Situations where pharmacists have approached the PDA for advice include being asked by a doctor to run a clinic unsupported, and to put through a bundle of prescriptions without checking each one first. The cases involved newly qualified pharmacists.
“A range of issues are coming from primary care. We’re clear that pharmacists should never act outside their competency. That’s not safe practice,” said Day.
He is concerned that GP practices will see practice pharmacists as a cheaper option than employing a locum GP. “That’s fine as long as you are only asking them to be a pharmacist, but we are seeing new risks where pharmacists are being asked to do things that they are not necessarily competent to do. They are there to be a pharmacist, not to be a GP or junior doctor," said Day.
The PDA is seeing a growing volume of casework from pharmacists working in GP practices, many of whom are recently qualified or not clear about their role.
NHS England (NHSE) has said it wants to see 2,000 pharmacists working in GP practices by next year. Primary care networks will each get around £38,000 to hire what NHSE describes as a “clinical pharmacist,” or pharmacist working in a GP practice, from next month.
Newly qualified pharmacists who have completed an independent prescribing course and are then employed in primary care are at high risk, said Day, but it can also be a new world for pharmacists who have practiced in the community for 10 years.
His message to pharmacists is be clear about their competencies, and not to put themselves at risk by acting outside of them. “There is a GP shortage so it’s important the burden isn’t placed on pharmacists because if something goes wrong and you’ve acted outside your competency people do not run to help you," said Day.
When contacted by Independent Community Pharmacist, the PDA said it was "not prepared to share" the number of cases it has received.

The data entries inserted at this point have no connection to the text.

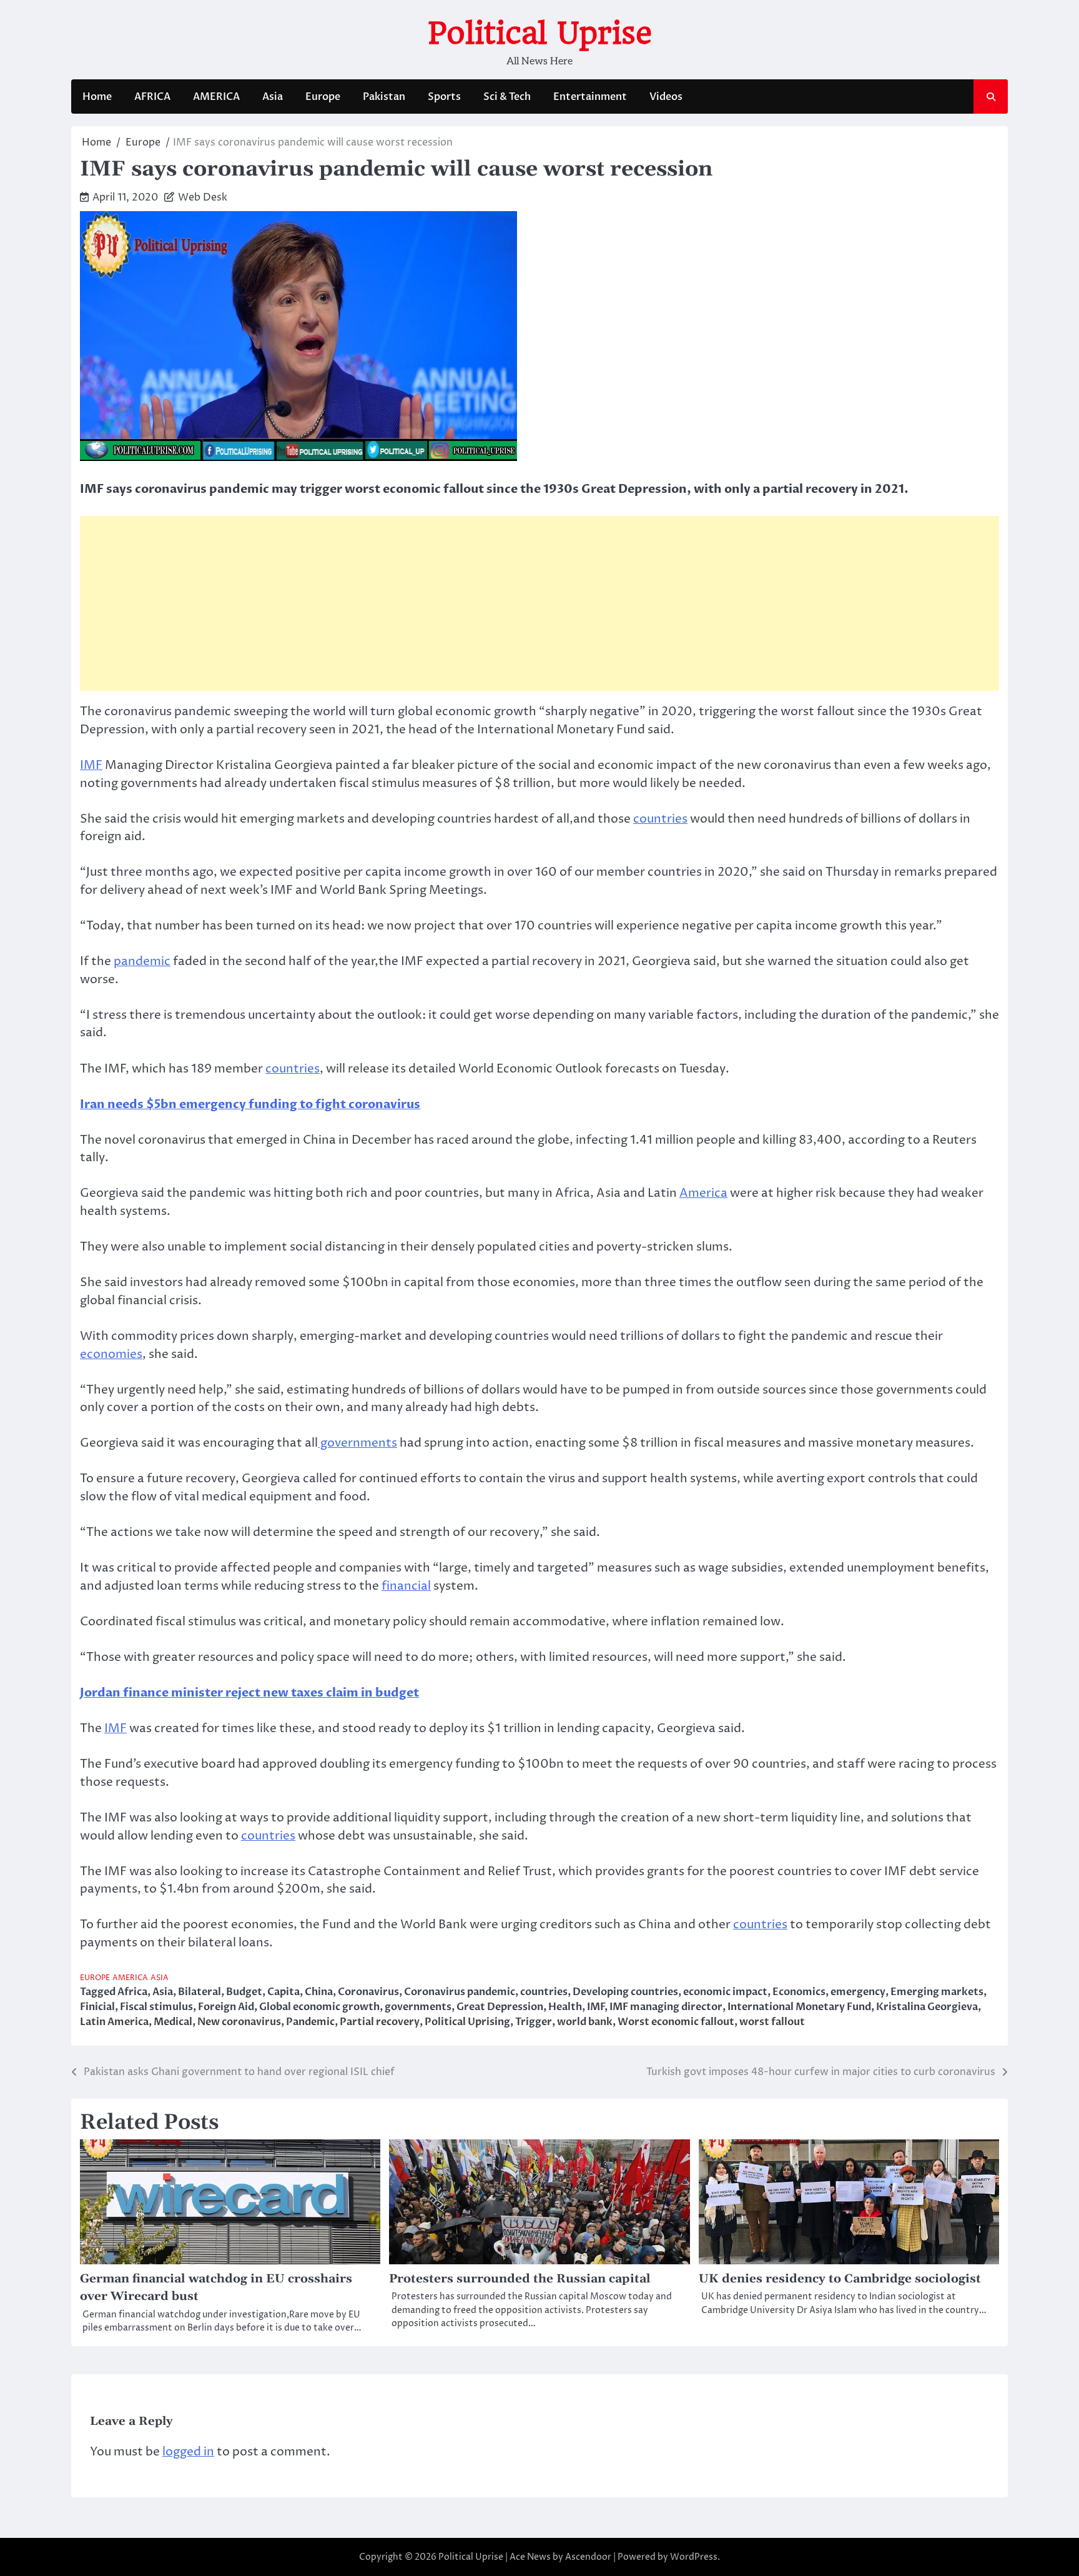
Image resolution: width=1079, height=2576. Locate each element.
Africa (132, 1992)
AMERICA (216, 97)
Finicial (97, 2007)
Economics (798, 1992)
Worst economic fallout (676, 2022)
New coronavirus (239, 2022)
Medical (173, 2022)
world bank (585, 2022)
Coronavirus (368, 1992)
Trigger (533, 2022)
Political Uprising (467, 2022)
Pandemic (310, 2022)
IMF (91, 765)
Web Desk (202, 197)
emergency (857, 1992)
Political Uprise (540, 33)
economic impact (725, 1992)
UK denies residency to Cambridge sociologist (840, 2279)
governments (357, 1443)
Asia (272, 97)
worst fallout (772, 2022)
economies (111, 1354)
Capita (283, 1992)
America (703, 1193)
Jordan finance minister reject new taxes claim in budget (249, 1693)
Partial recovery (380, 2022)
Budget (244, 1992)
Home (97, 97)
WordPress (693, 2557)
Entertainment (590, 97)
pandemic (142, 961)
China (319, 1992)
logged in (188, 2452)
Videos (665, 97)
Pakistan (384, 97)
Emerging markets (936, 1992)
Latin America (114, 2022)
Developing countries (625, 1992)
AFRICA (152, 97)
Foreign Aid (226, 2007)
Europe (322, 97)
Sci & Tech (507, 97)
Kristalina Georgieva (927, 2007)
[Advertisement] (539, 603)
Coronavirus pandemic (459, 1992)
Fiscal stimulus (156, 2007)
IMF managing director (665, 2007)
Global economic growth (319, 2007)
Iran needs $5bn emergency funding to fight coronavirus (250, 1104)
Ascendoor (588, 2557)
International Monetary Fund (799, 2007)
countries (660, 819)
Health (565, 2007)
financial (406, 1586)
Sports (444, 97)
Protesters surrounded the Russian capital (520, 2279)
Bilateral (199, 1992)
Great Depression (499, 2007)
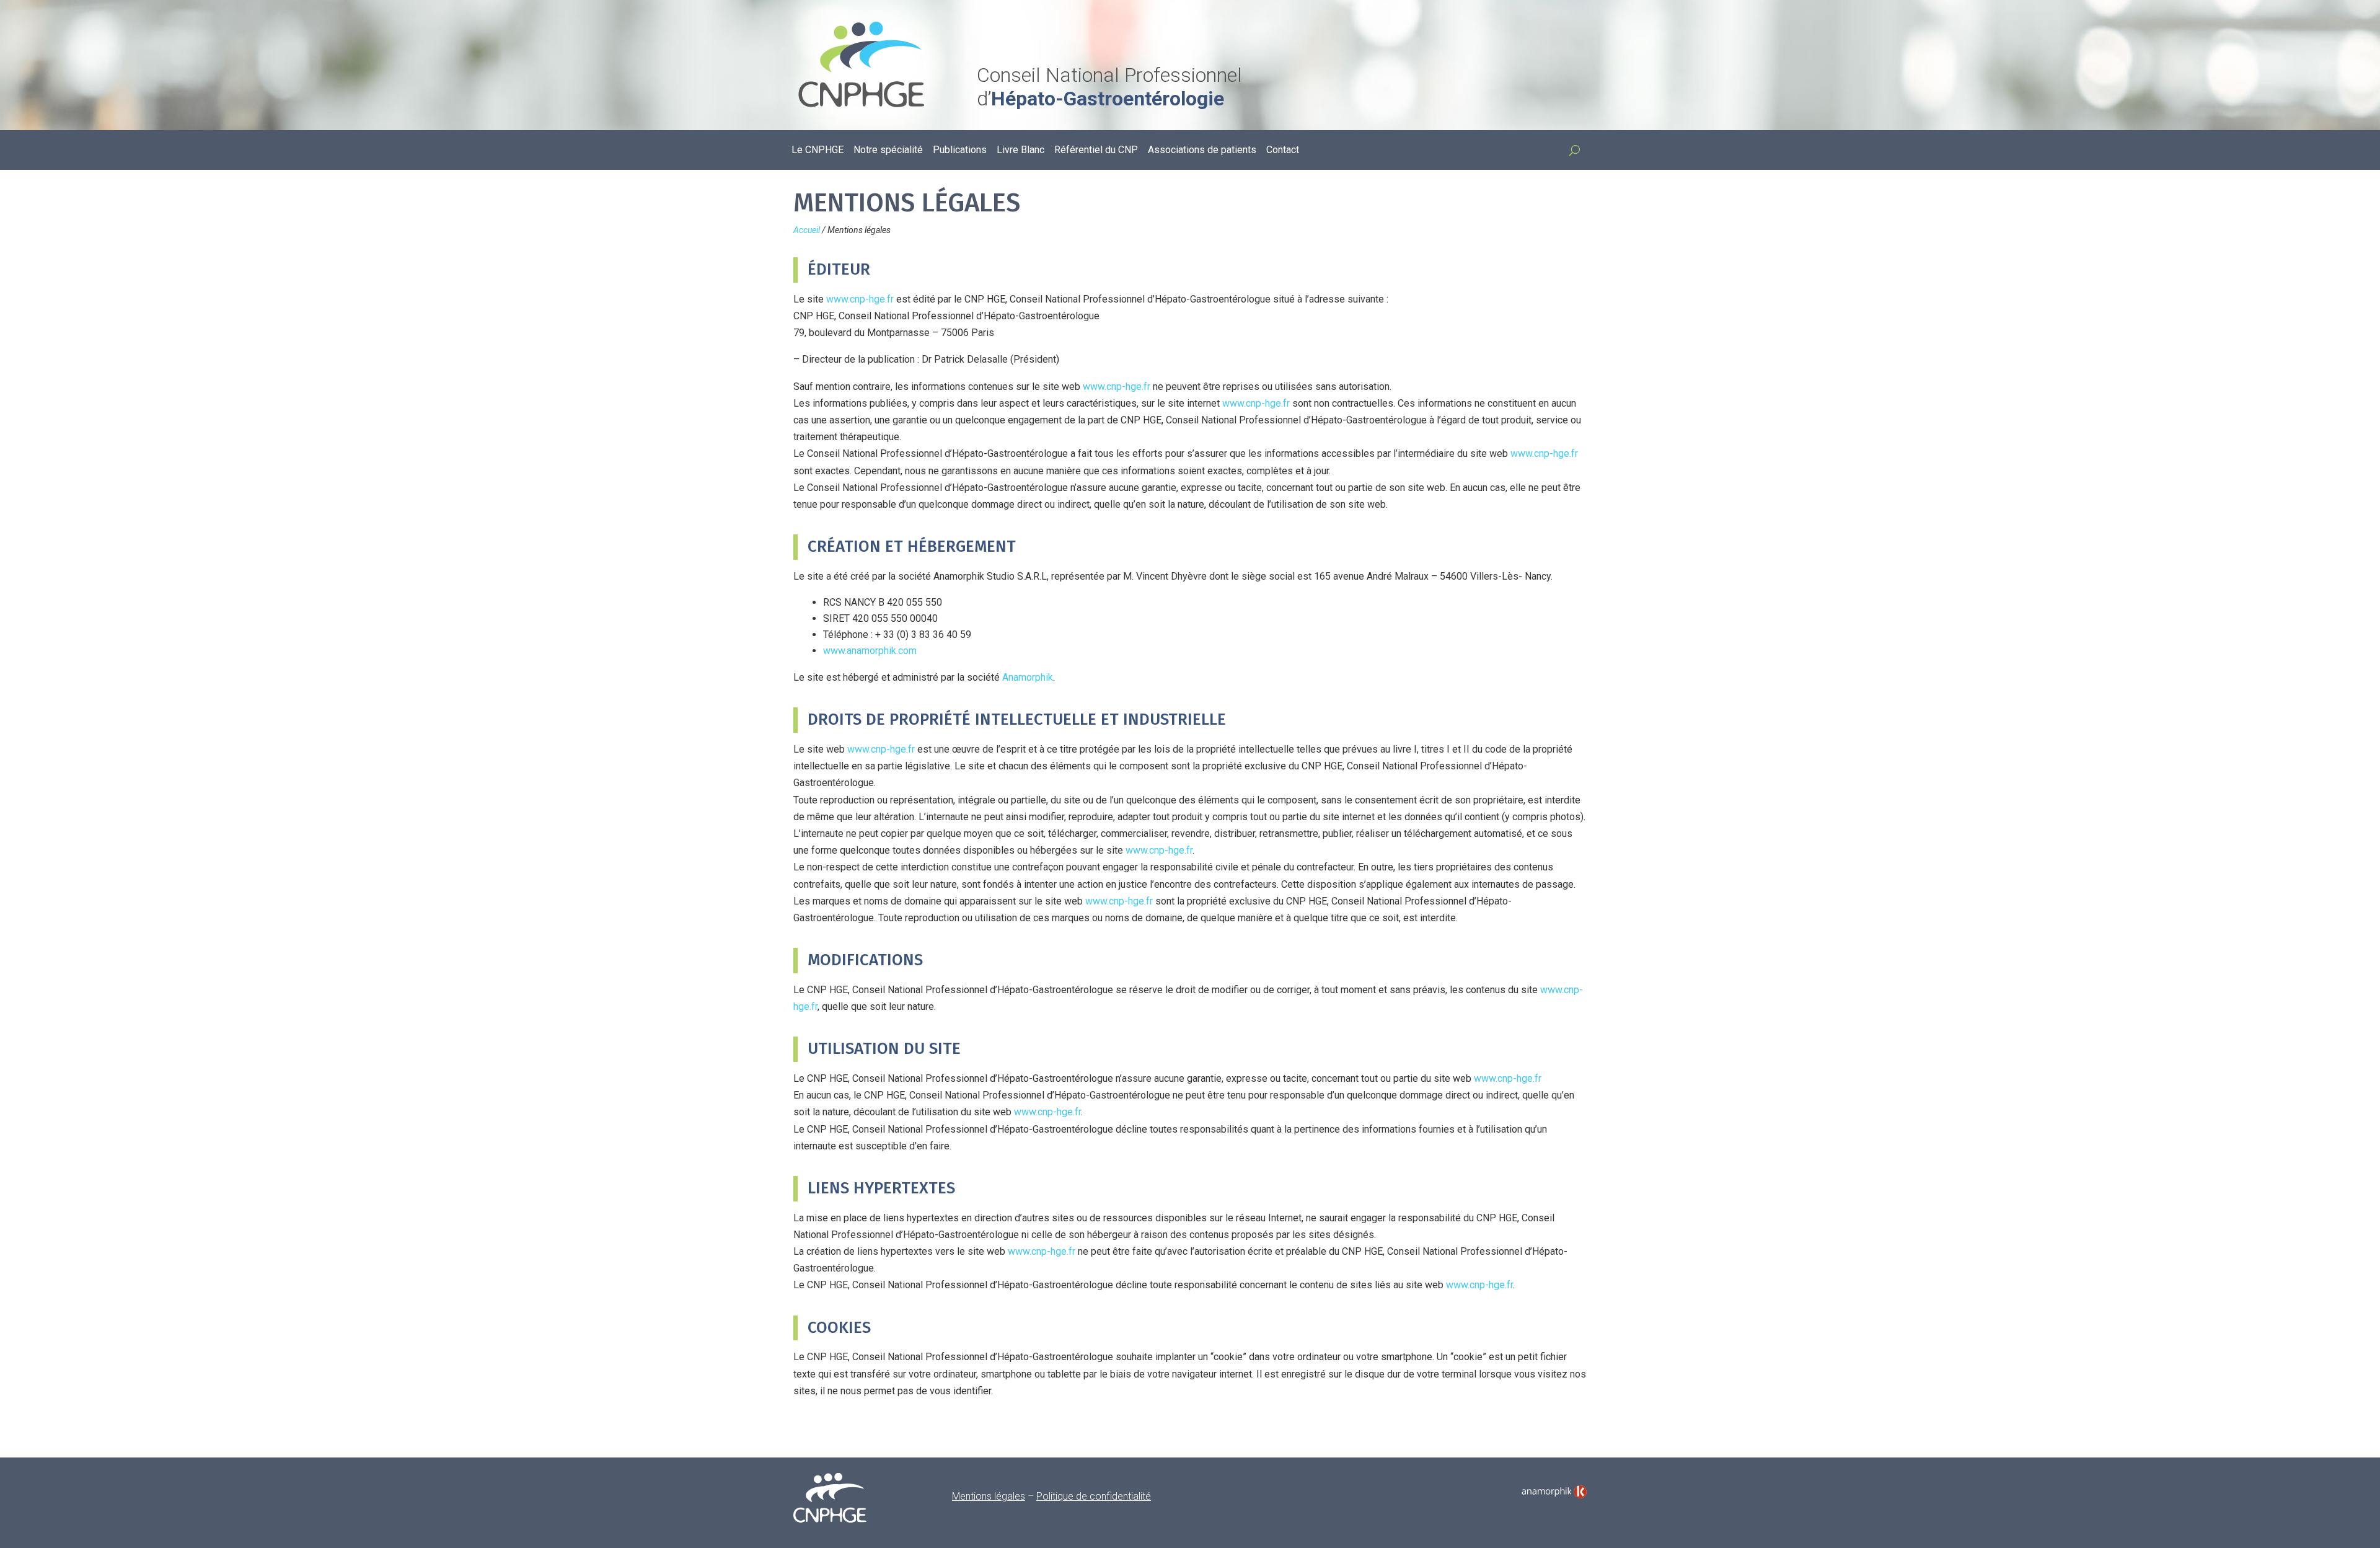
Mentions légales (988, 1496)
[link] (1554, 1492)
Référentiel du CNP (1096, 151)
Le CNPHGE (817, 151)
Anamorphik (1027, 677)
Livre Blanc (1020, 151)
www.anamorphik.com (870, 651)
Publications (960, 151)
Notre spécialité (888, 151)
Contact (1282, 151)
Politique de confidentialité (1093, 1496)
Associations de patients (1202, 151)
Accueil (806, 230)
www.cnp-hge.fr (860, 299)
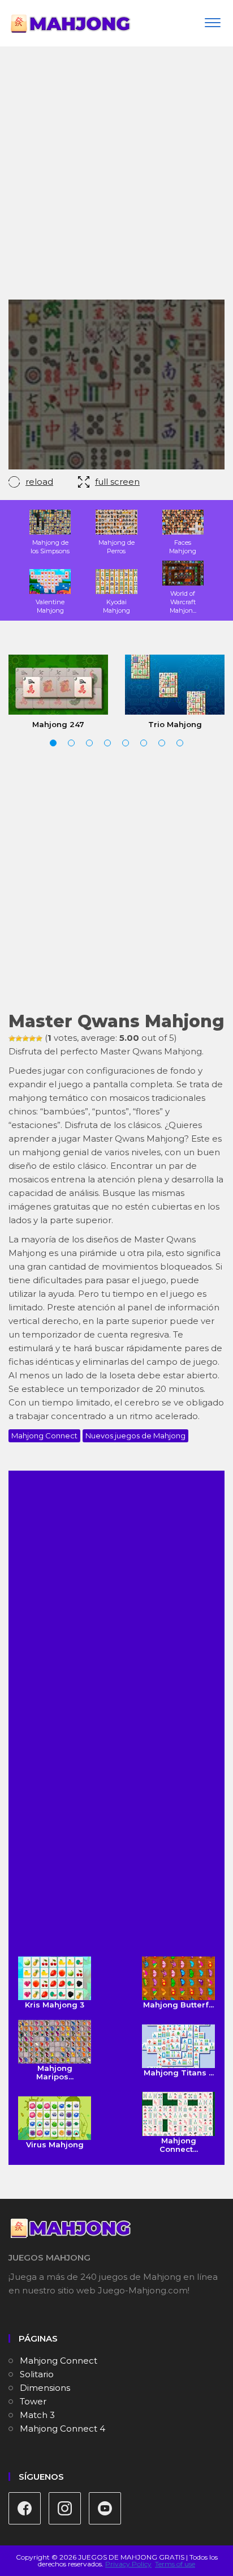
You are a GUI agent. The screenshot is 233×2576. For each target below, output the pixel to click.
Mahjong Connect (44, 1435)
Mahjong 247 (58, 724)
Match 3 (37, 2415)
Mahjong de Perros (116, 547)
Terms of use (175, 2564)
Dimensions (45, 2387)
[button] (53, 743)
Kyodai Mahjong (116, 606)
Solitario (37, 2374)
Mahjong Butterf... (178, 2004)
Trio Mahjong (175, 724)
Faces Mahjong (182, 547)
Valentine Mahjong (50, 606)
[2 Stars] (18, 1038)
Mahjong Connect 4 (62, 2428)
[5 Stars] (39, 1038)
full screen (117, 481)
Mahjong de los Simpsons (50, 547)
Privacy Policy (128, 2564)
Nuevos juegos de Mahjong (135, 1435)
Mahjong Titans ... (179, 2072)
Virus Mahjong (55, 2144)
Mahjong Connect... (178, 2144)
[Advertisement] (116, 177)
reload (39, 481)
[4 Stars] (32, 1038)
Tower (33, 2401)
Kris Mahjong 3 (54, 2004)
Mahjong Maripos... (55, 2072)
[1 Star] (11, 1038)
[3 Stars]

A PDA spokesperson, however, said: "This is a common concern of pharmacists and one that is frequently voiced at PDA conferences and PDA GP practice-based pharmacist training events, as well as through telephone enquiries to the PDA team. To support members, the PDA team has developed a Boundaries of Clinical Practice Statement which helps pharmacists deal with inappropriate demands to undertake work they are not yet competent to perform.
"We currently have a number of active cases relating to the competence of GP practice pharmacists who have been reported to the pharmacy regulator directly by their employer, reported to the pharmacy regulator by the CQC following a routine CQC inspection of a GP practice, subjected to a lengthy investigation by NHS England regarding concerns about a lack of clinical supervision when working in a GP practice and in receipt of a complaint/claim for compensation for misdiagnosis of a serious condition where the pharmacist has apparently acted outside their competence."